La première partie d’Une Prière avant l’aube évoque bien sûr Midnight Express, le chef-d’œuvre d’Alan Parker. Après tout, il est aussi question d’un étranger condamné loin de chez lui pour un crime dont il n’est pas innocent. La différence étant que Billy Moore, le personnage principal incarné par Joe Cole dans Une Prière avant l’aube va utiliser ses compétences de boxeur pour tenter de sortir la tête de l’eau et survivre dans un monde qui le désigne d’emblée comme une proie. Devenir un prédateur et manger au lieu de se faire manger, dans un lieu où le moindre pas relève du plus complexe des combats : aller chercher de l’eau, manger, dormir… Comme Alan Parker en son temps, Jean-Stéphane Sauvaire parvient à remarquablement retranscrire la dureté du quotidien que son protagoniste est contraint d’adopter dès lors qu’il devient un prisonnier. La différence, et c’est ce qui permet au fond à Une Prière avant l’aube de se démarquer de Midnight Express, c’est que le protagoniste en question ne va pas chercher le salut par la voie de son avocat mais par celle de ses poings et de ses pieds.

Apocalypse maintenant

Perdu dans son enfer moite, enclin à se faire violer ou tuer à chaque fois qu’il croise le regard d’un caïd tatoué à l’extrême, victime des brimades, Billy Moore débute en prison un processus de rédemption difficile, qui passe avant tout par un sevrage de la drogue puis par une lente et complexe adaptation à ce qui s’impose comme son nouveau milieu de vie. Le réalisateur filme ainsi l’arrivée puis les premiers jours de Billy comme il filme son premier combat, qui sert d’introduction au film : la caméra se positionne au centre de cet amoncellement de corps. Qu’il s’agisse des nuits, durant lesquelles les prisonniers sont entassés dans une seule et même pièce ou des journées, Sauvaire orchestre une sorte de valse de chairs tuméfiées et/ou tatouées. Une danse macabre à l’issue incertaine pour celui qui va devoir s’adapter pour espérer survivre.
Alors oui, le mécanisme du film a quelque chose de résolument redoutable en cela qu’il ne fait pas les choses à moitié. Très immersif, Une Prière avant l’aube se révèle par contre assez brouillon dans sa mise en forme. Là encore dès le début, avec un combat filmé de l’intérieur, épuisant à suivre. C’est peut-être le but mais à l’écran, ça ne fonctionne pas toujours. On saisit le sens de la démarche mais le résultat n’a pas l’efficacité espérée en cela qu’il provoque une sorte de lassitude que le caractère un peu redondant du déroulement de l’intrigue accentue.

## Section de données:
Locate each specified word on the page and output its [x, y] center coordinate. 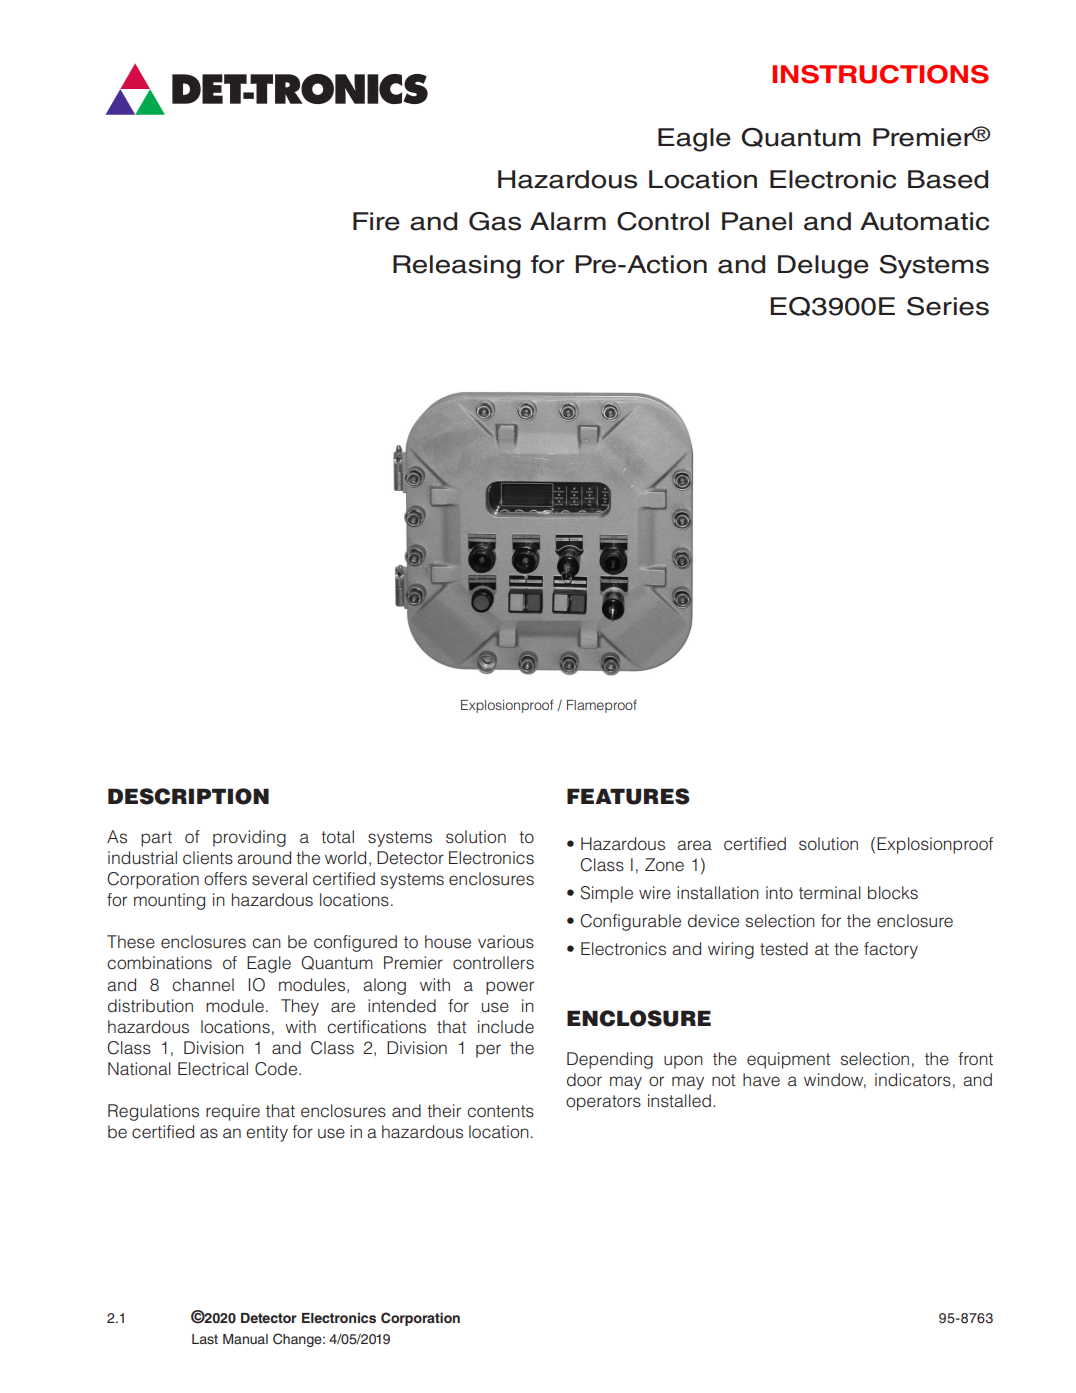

## À faire:
**a.** D'après la critique du film, quel acteur incarne Billy Moore ?
**b.** Recopiez le passage de la critique qui commence aux mots « Alors oui, le » et s'arrête après les mots « de l’intrigue accentue. ».

## Corrigé:
**a.** Joe Cole

**b.**
Alors oui, le mécanisme du film a quelque chose de résolument redoutable en cela qu’il ne fait pas les choses à moitié. Très immersif, Une Prière avant l’aube se révèle par contre assez brouillon dans sa mise en forme. Là encore dès le début, avec un combat filmé de l’intérieur, épuisant à suivre. C’est peut-être le but mais à l’écran, ça ne fonctionne pas toujours. On saisit le sens de la démarche mais le résultat n’a pas l’efficacité espérée en cela qu’il provoque une sorte de lassitude que le caractère un peu redondant du déroulement de l’intrigue accentue.